I have the following transition matrix of a markov chain: $$\mathbb{P}= \begin{bmatrix} 1 & 0 & 0 & 0 & 0\\ q & \delta & p & 0 & 0\\ 0 & q & \delta & p & 0\\ 0 & 0 & 0 & \delta+q & p\\ 0 & 0 & 0 & q & \delta+p \end{bmatrix}$$ I am trying to calculate the limit of $\mathbb{P}^{n}$.
There are two closed sets $\{1\}$ and $\{4,5\}$. In addition, these two sets are irreducible. States $2$ and $3$ communicate those two closed sets, they will get lost in those two sets eventually. So, $p_{2,2}=p_{2,3}=p_{3,2}=p_{3,3}=0$ in the long run. State $1$ is a closed state, it stays there forever. For the rest of the entries, I applied the kolmogorov equation.
There are a lot of computations when using the kolmogorov equation.
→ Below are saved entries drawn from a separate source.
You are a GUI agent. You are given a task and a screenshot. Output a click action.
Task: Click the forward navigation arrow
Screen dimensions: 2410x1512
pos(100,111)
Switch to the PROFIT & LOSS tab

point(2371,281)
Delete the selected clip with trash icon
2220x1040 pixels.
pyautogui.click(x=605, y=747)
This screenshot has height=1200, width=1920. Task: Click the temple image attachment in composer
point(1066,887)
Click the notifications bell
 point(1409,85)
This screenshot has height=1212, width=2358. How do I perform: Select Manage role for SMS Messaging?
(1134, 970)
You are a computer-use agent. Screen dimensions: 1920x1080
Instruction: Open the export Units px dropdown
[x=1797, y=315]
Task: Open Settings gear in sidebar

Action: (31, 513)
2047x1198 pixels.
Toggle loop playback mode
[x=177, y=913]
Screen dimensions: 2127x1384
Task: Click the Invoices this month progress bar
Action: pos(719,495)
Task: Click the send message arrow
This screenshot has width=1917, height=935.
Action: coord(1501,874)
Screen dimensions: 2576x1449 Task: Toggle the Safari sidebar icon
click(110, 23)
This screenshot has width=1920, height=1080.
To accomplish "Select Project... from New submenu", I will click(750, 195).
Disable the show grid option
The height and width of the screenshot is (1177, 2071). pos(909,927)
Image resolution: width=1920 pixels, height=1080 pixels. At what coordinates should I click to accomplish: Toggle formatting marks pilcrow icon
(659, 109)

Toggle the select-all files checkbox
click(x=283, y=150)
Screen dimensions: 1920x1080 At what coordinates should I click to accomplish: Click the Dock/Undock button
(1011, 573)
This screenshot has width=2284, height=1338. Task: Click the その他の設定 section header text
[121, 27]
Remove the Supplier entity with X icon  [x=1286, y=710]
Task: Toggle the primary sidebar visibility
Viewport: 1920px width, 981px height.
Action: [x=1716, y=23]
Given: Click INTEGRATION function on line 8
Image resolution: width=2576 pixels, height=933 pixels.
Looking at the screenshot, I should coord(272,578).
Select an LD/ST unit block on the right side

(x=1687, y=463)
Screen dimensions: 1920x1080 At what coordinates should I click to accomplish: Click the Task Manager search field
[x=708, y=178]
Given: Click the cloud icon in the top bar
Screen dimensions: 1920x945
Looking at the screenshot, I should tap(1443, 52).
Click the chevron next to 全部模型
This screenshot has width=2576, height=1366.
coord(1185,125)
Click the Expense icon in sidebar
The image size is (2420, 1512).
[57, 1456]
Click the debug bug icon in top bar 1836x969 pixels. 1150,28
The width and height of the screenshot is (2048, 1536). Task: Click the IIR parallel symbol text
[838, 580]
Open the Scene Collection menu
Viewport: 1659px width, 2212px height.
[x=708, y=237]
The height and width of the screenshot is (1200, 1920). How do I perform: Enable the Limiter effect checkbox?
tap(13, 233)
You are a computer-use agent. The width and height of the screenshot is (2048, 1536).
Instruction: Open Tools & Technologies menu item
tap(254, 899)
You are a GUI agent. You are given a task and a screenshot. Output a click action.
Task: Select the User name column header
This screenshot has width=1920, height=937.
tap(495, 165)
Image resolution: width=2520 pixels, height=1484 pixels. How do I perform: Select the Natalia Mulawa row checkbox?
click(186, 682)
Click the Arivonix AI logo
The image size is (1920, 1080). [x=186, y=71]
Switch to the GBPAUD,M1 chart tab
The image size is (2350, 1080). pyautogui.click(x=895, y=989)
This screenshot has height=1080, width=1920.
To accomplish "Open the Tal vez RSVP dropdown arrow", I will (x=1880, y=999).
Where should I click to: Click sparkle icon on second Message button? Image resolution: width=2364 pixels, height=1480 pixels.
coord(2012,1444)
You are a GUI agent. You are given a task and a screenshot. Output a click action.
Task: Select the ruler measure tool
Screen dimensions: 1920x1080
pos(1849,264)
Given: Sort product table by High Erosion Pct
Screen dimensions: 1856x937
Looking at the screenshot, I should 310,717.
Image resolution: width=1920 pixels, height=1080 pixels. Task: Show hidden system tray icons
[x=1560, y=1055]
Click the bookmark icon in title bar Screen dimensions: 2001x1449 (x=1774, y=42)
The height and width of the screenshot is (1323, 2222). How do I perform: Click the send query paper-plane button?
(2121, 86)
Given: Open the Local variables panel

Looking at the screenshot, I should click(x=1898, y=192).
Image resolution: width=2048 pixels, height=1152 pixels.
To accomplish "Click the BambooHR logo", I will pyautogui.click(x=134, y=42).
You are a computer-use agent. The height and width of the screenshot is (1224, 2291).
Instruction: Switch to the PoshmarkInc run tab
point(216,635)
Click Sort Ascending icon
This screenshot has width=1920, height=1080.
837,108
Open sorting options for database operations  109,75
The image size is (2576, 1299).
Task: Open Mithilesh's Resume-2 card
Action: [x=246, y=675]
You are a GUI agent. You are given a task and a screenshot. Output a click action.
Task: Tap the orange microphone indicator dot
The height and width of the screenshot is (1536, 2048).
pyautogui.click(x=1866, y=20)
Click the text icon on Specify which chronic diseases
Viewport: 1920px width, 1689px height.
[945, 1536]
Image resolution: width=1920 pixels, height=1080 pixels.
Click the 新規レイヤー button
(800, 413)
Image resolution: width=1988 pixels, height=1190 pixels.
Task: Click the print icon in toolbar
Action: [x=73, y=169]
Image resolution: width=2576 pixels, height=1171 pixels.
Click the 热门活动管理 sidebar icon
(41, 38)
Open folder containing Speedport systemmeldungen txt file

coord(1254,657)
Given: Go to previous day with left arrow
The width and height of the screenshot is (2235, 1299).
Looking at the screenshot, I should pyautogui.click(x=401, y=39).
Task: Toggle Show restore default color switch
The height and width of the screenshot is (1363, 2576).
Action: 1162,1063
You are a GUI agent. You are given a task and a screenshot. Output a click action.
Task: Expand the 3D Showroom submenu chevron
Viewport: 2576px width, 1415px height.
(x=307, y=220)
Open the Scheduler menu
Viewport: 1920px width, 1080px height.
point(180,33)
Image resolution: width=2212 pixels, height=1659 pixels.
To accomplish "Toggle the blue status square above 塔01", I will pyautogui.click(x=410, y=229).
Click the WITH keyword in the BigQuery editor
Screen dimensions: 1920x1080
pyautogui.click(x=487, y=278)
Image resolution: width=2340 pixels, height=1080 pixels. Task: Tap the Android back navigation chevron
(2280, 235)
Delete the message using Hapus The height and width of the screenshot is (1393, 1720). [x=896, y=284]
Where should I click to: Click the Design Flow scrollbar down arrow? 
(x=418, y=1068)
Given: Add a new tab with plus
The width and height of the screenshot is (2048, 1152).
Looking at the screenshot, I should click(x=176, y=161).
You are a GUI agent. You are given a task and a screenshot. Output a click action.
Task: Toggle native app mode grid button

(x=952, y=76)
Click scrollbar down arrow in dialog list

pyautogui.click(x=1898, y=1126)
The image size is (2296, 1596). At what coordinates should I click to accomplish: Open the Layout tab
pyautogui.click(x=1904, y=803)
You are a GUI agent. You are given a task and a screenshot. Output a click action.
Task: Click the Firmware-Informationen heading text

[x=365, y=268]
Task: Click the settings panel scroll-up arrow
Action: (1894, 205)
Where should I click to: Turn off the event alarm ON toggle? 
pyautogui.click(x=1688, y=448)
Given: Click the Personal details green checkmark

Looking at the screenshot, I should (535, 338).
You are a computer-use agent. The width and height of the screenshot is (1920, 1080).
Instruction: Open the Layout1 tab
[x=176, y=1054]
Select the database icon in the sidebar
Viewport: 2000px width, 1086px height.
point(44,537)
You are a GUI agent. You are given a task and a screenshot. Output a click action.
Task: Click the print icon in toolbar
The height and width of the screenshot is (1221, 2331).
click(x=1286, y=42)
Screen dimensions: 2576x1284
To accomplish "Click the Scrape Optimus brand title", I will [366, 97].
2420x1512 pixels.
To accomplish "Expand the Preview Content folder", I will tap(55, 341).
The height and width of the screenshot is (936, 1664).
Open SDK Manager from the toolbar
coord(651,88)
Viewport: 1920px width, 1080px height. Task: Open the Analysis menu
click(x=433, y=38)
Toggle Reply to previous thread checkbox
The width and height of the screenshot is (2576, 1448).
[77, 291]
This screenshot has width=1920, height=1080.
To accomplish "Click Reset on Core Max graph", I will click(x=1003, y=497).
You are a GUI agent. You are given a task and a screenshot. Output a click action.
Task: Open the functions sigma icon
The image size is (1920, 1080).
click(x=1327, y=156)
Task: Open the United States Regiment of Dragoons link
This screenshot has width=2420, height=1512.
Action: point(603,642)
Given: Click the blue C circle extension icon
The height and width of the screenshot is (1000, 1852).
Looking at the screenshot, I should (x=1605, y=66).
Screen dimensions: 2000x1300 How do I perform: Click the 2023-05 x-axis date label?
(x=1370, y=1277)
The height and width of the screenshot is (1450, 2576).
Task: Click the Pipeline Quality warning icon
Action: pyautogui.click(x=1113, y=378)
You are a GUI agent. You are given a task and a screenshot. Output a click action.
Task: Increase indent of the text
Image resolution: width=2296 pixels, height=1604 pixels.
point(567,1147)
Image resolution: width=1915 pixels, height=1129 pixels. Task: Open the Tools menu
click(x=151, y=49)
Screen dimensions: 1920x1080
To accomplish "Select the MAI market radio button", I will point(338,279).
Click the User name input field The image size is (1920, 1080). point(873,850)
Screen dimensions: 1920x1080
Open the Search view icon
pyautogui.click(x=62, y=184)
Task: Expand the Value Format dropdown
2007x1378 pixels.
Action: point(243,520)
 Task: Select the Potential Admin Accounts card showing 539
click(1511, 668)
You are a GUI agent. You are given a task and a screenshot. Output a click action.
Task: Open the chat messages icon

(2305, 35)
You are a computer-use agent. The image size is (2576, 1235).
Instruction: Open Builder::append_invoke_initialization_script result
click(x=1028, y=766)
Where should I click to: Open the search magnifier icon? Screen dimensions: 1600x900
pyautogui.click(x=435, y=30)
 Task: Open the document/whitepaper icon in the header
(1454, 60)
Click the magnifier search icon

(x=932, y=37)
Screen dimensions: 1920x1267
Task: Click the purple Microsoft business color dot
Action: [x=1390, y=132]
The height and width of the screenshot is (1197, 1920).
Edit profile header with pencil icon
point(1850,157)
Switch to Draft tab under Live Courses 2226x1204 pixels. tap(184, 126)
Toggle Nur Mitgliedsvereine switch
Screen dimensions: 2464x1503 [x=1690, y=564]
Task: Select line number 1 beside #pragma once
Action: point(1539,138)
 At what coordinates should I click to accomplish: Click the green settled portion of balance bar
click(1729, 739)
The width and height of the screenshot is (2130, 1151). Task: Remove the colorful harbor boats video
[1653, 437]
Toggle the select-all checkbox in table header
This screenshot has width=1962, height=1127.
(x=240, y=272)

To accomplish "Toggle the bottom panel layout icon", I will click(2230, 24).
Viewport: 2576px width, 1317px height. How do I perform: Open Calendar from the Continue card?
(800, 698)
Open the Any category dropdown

I am wondering if there are better ways.
With a heavy calculation (that's the crux of this problem), you can verify that $\mathbb{P}$ has the following Jordan canonical form (a more secured and expedient way is to use Wolfram Alpha Jordan Form Calculator): \begin{equation} J = \text{diag}(1, \delta, \delta - \sqrt{pq}, \delta + \sqrt{pq}, 1), \end{equation} i.e., there exists an invertible matrix $Q$, such that $\mathbb{P} = QJQ^{-1}$. One choice of $Q$ is as follows: \begin{equation} Q = \begin{bmatrix} q^{-2}\alpha & 0 & 0 & 0 & 0 \\ q^{-1}(1 - \delta) & \rho^2 & -\sqrt{\rho} & \sqrt{\rho} & \alpha^{-1}p^2 \\ 1 & 0 & 1 & 1 & \alpha^{-1}p(p + q)\\ 0 & -\rho & 0 & 0 & 1 \\ 0 & 1 & 0 & 0 & 1 \end{bmatrix}, \end{equation} where $\alpha = p^2 + pq + q^2, \rho = \frac{p}{q}$. Therefore, $$\mathbb{P}^n = QJ^nQ^{-1}.$$ Under the constraint $p \in (0, 1), q \in (0, 1), \delta \in (0, 1), p + q + \delta = 1$, it follows that $$ |\delta \pm \sqrt{pq}| \leq \delta + \sqrt{pq} \leq \delta + \frac{1}{2}(p + q) < \delta + p + q = 1.$$ Hence $$\lim_{n \to \infty} J^n = \text{diag}(1, 0, 0, 0, 1).$$
Consequently,
$$\lim_{n \to \infty} \mathbb{P}^n = Q\text{diag}(1, 0, 0, 0, 1)Q^{-1} = \begin{bmatrix} 1 & 0 & 0 & 0 & 0 \\ \alpha^{-1}q(p + q) & 0 & 0 & \alpha^{-1}p^2(1 - \beta) & \alpha^{-1}p^2\beta \\ \alpha^{-1}q^2 & 0 & 0 & \alpha^{-1}pq & \alpha^{-1}p^2 \\ 0 & 0 & 0 & 1 - \beta & \beta \\ 0 & 0 & 0 & 1 - \beta & \beta \end{bmatrix},$$ where $\beta = \frac{p}{p + q}$.